We’re very into verde. Don’t get us wrong, we love a red salsa as much as anyone. But when it comes to these enchiladas? Team green all the way. This mild, tomatillo-based salsa adds a sweet kick to pork filling and coats tortillas with subtle tang. A zesty cheese topping turns brown and bubbly in the oven, then everything’s cooled with crema and scallion greens. But be warned: After this dinner, your entire enchilada-world may be turned upside down. Welcome to the dark (green) side!
Produced in a facility that processes eggs, milk, fish, peanuts, sesame, shellfish, soy, tree nuts, and wheat.
1 unit
Poblano Pepper
2 unit
Scallions
1 teaspoon
Hot Sauce
4 tablespoon
Sour Cream
(Contains Milk)
10 ounce
Ground Beef
1 tablespoon
Southwest Spice Blend
7.06 ounce
Green Salsa
½ cup
Mexican Cheese Blend
(Contains Milk)
6 unit
Flour Tortillas
(Contains Soy, Wheat)
2 teaspoon
Cooking Oil
Salt
Pepper
• Heat broiler to high. Wash and dry produce. • Halve, deseed, and thinly slice poblano crosswise into strips. Trim and thinly slice scallions, separating whites from greens.
• In a small bowl, combine sour cream with hot sauce to taste. Stir in water 1 tsp at a time until mixture reaches a drizzling consistency. Season with salt and pepper.
• Heat a drizzle of oil in a large, preferably ovenproof, pan over medium-high heat. Add poblano; season with salt and pepper. Cook, stirring, until poblano is softened and lightly blistered, 5-7 minutes.

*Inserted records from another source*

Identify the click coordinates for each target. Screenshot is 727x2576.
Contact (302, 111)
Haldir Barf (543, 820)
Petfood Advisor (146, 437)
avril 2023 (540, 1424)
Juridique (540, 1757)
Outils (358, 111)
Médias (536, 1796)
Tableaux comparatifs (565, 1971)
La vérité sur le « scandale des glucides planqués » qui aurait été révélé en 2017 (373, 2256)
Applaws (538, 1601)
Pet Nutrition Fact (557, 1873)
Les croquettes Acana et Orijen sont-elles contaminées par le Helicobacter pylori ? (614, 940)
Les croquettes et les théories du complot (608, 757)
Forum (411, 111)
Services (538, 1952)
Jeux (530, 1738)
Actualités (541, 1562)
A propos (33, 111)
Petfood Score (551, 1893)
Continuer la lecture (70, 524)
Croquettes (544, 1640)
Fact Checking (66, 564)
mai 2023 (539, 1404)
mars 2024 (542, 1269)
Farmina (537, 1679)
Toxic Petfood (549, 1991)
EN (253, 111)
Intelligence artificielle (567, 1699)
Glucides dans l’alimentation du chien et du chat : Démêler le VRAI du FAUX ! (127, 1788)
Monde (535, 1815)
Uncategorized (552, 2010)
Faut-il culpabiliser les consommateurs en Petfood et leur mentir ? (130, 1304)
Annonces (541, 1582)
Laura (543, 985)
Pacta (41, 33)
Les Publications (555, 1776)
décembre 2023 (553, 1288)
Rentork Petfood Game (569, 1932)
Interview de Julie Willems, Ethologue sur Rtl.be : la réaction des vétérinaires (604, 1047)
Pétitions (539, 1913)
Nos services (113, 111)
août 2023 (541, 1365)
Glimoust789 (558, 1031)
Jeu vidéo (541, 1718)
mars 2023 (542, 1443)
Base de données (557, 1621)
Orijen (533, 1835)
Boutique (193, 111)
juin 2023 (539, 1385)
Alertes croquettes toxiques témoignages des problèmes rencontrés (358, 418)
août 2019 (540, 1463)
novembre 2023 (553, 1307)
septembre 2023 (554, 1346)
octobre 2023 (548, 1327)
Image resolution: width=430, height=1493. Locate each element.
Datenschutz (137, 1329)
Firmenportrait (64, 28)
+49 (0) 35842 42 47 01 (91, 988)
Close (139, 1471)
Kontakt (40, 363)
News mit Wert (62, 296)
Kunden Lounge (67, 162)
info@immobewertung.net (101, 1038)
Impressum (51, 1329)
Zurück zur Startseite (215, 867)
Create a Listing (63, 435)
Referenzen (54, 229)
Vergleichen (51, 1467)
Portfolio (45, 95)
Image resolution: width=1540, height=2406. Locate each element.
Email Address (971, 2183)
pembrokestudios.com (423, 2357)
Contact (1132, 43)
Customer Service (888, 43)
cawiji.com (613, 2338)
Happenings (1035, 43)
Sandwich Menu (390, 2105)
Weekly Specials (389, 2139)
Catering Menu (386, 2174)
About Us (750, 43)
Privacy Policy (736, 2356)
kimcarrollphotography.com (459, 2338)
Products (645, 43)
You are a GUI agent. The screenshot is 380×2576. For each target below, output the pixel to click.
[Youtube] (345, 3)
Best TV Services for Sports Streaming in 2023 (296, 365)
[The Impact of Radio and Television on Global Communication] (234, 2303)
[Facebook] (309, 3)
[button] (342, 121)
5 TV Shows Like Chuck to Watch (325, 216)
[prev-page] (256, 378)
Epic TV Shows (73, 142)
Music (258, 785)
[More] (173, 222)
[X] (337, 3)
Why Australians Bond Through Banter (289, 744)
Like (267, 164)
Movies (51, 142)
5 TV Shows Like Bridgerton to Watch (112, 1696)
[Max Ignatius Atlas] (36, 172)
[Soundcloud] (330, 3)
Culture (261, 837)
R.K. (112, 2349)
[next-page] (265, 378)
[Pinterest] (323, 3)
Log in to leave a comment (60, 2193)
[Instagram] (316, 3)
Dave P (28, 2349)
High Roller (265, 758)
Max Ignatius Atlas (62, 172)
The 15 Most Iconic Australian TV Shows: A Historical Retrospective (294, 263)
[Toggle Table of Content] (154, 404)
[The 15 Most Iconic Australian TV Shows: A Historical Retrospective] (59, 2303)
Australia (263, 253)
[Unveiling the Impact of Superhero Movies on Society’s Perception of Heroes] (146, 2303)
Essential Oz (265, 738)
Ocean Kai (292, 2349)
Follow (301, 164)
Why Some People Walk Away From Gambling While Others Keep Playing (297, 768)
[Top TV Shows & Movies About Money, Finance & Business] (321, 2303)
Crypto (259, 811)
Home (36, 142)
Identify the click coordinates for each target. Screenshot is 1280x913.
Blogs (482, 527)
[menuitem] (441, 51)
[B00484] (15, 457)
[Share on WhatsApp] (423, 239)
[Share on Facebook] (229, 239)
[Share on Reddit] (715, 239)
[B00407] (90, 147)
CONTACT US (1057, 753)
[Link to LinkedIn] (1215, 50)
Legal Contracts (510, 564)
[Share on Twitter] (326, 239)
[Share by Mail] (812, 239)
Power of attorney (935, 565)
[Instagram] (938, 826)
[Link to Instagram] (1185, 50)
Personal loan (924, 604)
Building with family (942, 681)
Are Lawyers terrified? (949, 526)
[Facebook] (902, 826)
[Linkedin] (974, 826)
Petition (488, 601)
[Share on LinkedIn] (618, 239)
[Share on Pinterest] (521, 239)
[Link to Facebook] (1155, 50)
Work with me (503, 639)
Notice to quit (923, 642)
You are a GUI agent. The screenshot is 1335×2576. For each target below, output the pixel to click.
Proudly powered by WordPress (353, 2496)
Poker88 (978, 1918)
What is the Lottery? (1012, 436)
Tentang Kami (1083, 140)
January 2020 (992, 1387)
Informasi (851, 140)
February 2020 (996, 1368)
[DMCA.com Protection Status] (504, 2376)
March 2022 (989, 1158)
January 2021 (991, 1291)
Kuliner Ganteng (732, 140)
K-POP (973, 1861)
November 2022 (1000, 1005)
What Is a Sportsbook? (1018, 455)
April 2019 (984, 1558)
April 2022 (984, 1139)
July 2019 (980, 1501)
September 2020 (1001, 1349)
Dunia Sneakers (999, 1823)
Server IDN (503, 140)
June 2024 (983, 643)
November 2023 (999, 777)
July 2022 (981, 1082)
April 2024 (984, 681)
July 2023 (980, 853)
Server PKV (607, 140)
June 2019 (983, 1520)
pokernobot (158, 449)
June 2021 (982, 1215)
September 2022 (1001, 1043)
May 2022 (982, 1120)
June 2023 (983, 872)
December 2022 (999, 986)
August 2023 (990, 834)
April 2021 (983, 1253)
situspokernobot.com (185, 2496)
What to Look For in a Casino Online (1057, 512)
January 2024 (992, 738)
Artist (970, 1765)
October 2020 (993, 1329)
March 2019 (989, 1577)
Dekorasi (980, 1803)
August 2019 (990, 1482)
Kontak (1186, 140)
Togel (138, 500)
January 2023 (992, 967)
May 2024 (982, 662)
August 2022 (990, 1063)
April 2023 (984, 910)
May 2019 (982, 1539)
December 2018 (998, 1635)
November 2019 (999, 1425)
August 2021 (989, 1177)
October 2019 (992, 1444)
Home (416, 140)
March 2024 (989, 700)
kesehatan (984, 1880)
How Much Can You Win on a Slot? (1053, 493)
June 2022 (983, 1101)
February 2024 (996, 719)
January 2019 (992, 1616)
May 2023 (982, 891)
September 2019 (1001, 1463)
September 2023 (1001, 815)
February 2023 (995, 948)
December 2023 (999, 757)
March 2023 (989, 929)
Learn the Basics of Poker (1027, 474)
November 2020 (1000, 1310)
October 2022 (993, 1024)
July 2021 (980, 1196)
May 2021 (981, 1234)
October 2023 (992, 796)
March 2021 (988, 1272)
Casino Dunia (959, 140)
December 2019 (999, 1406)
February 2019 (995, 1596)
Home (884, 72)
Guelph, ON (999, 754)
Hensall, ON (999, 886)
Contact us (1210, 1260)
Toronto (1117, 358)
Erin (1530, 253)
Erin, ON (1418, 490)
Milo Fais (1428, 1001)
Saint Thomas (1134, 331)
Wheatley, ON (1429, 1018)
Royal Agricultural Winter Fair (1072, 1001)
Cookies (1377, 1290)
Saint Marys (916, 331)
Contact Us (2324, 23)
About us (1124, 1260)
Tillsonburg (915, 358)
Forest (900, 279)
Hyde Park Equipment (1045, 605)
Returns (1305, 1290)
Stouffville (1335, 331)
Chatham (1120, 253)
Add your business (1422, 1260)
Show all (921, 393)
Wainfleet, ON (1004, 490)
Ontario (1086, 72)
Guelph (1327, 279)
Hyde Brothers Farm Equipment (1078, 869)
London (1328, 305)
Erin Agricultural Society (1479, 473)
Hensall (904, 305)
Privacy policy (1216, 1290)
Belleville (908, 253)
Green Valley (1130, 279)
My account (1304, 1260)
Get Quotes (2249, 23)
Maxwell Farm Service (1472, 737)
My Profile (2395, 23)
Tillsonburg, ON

• Add a drizzle of oil, pork*, scallion whites, and Southwest Spice to pan with poblano; season with salt and pepper. Cook, breaking up meat into pieces, until browned and cooked through, 3-5 minutes. • Stir in 1⁄4 of the salsa (you’ll use the rest in the next step); taste and season with salt and pepper. • Turn off heat; transfer filling to a medium bowl. Wipe out pan.
Swap in beef for pork; cook 4-6 minutes.
• Place a small amount of filling on one half of each tortilla. Roll up tortillas, starting with filled sides, to create enchiladas. Place, seam sides down, in pan used for filling. TIP: For 4 servings or if pan isn’t ovenproof, place enchiladas in a 9-by-13-inch baking dish. • Top with remaining salsa and sprinkle with Mexican cheese.
• Broil enchiladas until browned and bubbly, 3-4 minutes. TIP: Watch carefully to avoid burning. • Drizzle with crema and sprinkle with scallion greens. Serve.